I'll bet you it was one of them *&$%#@ lurkers out there . 

I'll even put a bounty .... errrr ..... reward to find the guilty party ... come on guys we ain't had a good dog pile in a long time , lets find him/her and let him/her know how much chaos he/she has created with this PM . 
I'm offering a reward of one EXTREMELY RARE and beautiful "Plain Jane Beach" wood pen blank for information leading to the capture of said guilty person and subsequent resending of the missing PM .

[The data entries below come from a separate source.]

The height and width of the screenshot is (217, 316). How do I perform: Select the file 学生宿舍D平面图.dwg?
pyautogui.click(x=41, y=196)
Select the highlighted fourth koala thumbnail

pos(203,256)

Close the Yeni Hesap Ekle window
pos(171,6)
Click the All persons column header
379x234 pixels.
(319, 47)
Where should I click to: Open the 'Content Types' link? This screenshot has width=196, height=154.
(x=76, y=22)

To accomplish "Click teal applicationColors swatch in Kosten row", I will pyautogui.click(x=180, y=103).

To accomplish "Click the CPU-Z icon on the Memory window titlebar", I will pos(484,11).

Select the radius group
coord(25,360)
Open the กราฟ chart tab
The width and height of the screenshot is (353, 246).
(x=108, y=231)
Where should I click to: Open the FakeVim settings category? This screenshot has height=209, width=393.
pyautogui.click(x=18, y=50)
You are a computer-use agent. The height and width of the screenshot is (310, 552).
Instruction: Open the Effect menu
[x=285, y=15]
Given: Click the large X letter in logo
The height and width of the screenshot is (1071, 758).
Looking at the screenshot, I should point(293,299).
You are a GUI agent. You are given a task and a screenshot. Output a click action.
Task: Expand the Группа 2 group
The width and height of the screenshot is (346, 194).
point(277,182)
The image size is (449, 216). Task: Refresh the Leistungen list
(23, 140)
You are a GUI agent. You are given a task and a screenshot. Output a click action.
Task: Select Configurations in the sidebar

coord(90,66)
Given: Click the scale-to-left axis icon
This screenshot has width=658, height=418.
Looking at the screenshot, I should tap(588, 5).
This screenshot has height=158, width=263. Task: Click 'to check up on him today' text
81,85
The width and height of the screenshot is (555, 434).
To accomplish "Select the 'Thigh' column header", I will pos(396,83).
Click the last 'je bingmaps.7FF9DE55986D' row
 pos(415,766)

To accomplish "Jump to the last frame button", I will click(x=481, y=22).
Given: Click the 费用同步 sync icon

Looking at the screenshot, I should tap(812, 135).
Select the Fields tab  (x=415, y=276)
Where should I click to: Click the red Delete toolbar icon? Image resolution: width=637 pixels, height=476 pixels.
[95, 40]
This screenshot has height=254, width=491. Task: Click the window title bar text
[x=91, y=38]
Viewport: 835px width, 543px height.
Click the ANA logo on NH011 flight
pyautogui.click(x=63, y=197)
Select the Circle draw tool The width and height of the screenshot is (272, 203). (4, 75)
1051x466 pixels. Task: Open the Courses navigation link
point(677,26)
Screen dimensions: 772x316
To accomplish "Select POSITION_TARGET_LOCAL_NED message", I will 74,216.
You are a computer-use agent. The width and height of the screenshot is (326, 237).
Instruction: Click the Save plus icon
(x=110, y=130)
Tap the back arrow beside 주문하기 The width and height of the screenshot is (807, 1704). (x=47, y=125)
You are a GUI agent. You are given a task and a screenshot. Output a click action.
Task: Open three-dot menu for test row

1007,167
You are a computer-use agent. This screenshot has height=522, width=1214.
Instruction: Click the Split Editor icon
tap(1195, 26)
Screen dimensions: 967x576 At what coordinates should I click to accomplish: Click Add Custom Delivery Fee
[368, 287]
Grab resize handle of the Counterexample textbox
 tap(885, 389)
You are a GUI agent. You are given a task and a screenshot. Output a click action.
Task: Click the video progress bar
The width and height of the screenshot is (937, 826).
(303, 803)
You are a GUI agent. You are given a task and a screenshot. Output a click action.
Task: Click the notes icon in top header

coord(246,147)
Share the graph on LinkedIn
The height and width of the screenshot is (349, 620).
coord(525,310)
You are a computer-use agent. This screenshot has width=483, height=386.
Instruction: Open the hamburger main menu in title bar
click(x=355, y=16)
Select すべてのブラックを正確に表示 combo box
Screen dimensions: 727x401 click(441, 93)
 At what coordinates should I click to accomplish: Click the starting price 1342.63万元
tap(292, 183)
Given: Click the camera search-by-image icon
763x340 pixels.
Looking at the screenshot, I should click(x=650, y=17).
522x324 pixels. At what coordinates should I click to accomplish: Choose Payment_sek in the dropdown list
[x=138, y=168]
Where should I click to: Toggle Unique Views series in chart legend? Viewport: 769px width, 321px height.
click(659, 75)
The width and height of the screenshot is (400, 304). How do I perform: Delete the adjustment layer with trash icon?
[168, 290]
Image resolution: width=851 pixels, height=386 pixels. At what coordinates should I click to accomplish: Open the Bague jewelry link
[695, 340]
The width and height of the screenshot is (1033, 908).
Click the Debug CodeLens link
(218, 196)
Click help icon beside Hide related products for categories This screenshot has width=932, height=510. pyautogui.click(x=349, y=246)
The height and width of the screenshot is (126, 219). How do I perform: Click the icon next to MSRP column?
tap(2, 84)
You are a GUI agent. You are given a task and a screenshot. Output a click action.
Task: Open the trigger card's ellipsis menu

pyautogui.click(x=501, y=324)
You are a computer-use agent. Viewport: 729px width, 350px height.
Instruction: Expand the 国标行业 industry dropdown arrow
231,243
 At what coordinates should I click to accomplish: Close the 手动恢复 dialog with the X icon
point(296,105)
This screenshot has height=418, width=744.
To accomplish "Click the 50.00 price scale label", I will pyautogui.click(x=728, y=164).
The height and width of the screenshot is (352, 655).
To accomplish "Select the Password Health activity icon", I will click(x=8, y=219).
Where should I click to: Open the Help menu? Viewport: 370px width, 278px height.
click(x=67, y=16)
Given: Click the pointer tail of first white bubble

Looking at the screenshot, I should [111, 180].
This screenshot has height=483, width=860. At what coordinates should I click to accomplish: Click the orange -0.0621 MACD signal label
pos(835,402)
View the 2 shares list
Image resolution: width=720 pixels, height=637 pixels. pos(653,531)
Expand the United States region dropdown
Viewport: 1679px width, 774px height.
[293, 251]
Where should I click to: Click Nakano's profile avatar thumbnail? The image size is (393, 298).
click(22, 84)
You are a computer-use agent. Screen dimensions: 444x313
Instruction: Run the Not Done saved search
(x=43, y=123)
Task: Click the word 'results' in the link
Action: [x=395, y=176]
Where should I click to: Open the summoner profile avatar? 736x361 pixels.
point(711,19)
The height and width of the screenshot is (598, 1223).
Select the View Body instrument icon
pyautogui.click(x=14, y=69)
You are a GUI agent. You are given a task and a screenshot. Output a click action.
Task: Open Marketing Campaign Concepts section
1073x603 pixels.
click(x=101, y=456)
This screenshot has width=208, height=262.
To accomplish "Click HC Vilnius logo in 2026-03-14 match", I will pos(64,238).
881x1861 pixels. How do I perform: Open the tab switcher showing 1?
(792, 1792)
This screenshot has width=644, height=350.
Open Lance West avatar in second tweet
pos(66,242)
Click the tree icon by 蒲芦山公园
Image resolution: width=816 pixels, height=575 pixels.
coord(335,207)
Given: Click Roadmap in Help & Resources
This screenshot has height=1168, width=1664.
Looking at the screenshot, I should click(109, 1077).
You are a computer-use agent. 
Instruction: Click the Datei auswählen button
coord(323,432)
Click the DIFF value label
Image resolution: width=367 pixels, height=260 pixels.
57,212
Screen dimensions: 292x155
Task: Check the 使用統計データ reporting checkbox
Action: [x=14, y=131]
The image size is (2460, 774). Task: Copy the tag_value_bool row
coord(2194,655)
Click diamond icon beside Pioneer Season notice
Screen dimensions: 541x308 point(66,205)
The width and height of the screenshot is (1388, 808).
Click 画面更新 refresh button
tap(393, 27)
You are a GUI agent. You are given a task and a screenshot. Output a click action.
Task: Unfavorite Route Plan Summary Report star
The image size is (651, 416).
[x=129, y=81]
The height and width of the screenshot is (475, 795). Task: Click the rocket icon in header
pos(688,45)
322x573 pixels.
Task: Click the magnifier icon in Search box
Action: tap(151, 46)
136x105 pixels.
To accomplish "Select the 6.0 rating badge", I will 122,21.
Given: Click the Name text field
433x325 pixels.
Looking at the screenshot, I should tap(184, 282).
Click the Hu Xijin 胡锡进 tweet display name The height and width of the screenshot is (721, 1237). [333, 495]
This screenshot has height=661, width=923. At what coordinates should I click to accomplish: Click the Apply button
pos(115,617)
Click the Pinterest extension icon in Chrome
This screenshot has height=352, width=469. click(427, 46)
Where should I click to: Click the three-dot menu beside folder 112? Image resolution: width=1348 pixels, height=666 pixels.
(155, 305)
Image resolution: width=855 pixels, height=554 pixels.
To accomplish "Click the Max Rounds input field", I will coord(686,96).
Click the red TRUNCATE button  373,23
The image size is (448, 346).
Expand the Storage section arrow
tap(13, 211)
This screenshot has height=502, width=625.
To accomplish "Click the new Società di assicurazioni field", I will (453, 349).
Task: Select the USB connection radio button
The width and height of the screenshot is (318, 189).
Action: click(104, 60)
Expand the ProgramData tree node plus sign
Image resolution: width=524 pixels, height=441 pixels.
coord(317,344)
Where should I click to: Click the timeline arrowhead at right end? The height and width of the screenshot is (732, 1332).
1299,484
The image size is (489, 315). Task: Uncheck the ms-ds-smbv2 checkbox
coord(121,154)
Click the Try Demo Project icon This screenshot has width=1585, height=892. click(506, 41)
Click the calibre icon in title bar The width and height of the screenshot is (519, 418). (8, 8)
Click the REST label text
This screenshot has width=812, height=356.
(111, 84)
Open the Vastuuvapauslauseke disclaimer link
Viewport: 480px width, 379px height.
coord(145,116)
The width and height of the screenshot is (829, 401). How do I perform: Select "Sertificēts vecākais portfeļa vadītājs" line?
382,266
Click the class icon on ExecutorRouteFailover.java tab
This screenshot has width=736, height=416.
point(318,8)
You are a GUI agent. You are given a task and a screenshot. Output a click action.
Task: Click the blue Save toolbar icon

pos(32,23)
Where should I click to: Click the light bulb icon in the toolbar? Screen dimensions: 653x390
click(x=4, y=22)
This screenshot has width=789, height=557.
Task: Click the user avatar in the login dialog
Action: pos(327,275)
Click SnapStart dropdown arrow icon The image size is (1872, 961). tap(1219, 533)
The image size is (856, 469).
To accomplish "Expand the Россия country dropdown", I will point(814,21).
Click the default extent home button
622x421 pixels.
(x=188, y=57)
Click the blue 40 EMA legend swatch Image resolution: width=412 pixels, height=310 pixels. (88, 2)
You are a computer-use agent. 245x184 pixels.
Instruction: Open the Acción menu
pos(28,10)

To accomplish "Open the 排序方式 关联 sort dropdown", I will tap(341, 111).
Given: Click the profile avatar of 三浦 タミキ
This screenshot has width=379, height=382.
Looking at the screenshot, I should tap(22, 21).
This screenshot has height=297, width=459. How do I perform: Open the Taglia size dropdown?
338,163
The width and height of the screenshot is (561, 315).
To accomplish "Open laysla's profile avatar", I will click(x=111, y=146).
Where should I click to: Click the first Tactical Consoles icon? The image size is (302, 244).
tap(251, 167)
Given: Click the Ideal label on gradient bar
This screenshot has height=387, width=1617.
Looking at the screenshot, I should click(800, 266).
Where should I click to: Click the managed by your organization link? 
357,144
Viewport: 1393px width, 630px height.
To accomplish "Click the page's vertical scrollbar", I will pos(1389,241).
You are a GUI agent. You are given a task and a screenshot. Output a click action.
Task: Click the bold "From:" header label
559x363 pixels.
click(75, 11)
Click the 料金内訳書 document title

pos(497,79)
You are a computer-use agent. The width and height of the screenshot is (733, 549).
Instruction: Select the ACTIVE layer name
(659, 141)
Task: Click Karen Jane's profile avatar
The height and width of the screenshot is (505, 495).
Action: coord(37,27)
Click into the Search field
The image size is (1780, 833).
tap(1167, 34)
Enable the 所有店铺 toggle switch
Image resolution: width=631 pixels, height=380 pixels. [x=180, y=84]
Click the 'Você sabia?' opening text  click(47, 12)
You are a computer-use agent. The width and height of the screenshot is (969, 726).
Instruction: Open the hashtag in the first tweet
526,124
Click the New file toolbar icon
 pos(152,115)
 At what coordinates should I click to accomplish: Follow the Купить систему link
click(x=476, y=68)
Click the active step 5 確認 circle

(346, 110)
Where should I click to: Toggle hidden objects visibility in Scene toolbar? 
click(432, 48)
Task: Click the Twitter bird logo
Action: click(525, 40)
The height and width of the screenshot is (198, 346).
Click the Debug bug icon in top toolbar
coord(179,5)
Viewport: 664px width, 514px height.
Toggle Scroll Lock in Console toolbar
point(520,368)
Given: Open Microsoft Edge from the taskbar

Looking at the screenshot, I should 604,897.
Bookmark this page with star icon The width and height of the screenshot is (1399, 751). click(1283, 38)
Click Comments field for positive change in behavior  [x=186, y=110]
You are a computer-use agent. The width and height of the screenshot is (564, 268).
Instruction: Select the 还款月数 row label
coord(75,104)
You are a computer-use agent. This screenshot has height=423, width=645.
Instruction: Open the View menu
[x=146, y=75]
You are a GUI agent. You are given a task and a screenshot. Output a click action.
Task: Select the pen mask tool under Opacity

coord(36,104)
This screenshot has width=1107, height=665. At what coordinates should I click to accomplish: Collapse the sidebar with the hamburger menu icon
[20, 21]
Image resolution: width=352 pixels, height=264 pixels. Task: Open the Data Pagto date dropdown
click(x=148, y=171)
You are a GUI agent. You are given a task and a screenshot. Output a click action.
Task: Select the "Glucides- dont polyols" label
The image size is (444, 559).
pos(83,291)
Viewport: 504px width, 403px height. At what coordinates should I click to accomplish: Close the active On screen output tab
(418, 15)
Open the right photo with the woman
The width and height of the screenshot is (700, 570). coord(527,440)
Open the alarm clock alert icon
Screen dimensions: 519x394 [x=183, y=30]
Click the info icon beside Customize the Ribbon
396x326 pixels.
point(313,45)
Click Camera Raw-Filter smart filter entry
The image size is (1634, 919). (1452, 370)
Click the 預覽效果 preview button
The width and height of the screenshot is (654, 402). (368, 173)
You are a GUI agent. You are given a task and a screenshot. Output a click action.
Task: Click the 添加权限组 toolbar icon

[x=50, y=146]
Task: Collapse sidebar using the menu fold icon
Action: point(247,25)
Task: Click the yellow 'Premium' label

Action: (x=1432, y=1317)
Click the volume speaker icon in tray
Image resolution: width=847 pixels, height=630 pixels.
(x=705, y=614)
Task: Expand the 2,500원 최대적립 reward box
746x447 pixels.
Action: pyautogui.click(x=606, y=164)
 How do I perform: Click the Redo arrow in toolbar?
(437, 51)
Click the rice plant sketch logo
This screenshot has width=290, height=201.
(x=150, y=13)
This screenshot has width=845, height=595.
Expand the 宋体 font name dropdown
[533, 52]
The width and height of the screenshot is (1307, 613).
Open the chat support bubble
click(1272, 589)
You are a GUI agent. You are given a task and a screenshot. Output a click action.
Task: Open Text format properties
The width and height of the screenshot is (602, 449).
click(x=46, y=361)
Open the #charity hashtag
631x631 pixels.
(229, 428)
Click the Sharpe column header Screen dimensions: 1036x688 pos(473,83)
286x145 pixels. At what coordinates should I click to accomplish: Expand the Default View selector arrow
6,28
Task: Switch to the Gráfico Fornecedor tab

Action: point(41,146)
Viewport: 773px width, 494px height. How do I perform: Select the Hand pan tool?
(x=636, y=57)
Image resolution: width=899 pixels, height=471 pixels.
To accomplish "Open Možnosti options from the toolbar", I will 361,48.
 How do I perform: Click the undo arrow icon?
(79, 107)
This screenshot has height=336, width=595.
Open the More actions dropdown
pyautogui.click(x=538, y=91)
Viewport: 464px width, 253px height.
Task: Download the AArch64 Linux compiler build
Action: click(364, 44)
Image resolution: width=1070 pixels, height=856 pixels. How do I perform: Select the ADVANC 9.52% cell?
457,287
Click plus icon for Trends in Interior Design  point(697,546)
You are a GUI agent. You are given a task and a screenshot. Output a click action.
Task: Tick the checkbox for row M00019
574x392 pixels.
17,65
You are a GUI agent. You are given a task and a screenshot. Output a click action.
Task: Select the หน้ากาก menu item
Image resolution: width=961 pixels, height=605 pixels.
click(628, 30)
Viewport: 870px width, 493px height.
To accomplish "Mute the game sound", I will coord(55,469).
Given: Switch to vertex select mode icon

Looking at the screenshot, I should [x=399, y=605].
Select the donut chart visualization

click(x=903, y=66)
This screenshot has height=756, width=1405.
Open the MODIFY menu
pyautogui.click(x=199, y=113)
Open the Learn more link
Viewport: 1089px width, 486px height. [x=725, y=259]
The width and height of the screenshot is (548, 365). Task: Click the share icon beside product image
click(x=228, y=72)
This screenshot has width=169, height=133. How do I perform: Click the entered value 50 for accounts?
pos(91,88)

:biggrin::biggrin::biggrin:
Wish we had a bored smily


----------



## mbroberg (Aug 17, 2009)

Dale,
It wasn't me either.  Sorry........


----------



## Great Googly Moogly (Aug 17, 2009)

i'm a little slow, but it wasn't me either...


----------



## Longfellow (Aug 17, 2009)

*I Can't Remember if it Was Me*

At my age I'm lucky if I remember to unzip my fly-Hooray for Depends.


----------



## lwalden (Aug 17, 2009)

tweren't me......... or should that be twasn't me????


----------



## donwae (Aug 17, 2009)

Nope, it wasn't me.


----------



## dankc908 (Aug 17, 2009)

I've read all of the denials and I forgot who posed the original question.  I don't think it was me unless it was my question about "how to send a PM" -- oops - wrong forum, wrong person, wrong computer, ahhhh what the heck - I'm going back to the shop and my lathe!


----------



## BoJo (Aug 18, 2009)

I know it wasn't me -- I'm new here.


----------



## RickW (Aug 18, 2009)

nope


----------



## dntrost (Aug 18, 2009)

Nope not me unless you want to donate to my worthy cause :biggrin:
OK that is just wrong!  But I lost count of what number I am so someone else figure how many are left will find this guy/gal!:biggrin: if it takes all year!


----------



## programmergeek (Aug 19, 2009)

It was me!
It was me!
It was me!
It was me!
It was me!

OH WAITE IT WASN'T ME.  Got confused, it happens.


----------



## Woodlvr (Aug 19, 2009)

I do not know who me is BUT it was not I.:biggrin: Sorry dry humor just trying to be funny.


----------



## Daniel (Aug 19, 2009)

Wasn't me neither, course I might send you one just to make sure you get the message it was not me. In that case you might loose that one and then I would be the one that I was not. But still not the one that you are looking for now.


----------



## dow (Aug 19, 2009)

I thought it was me, but myself and I agree that it wasn't us. :biggrin:


----------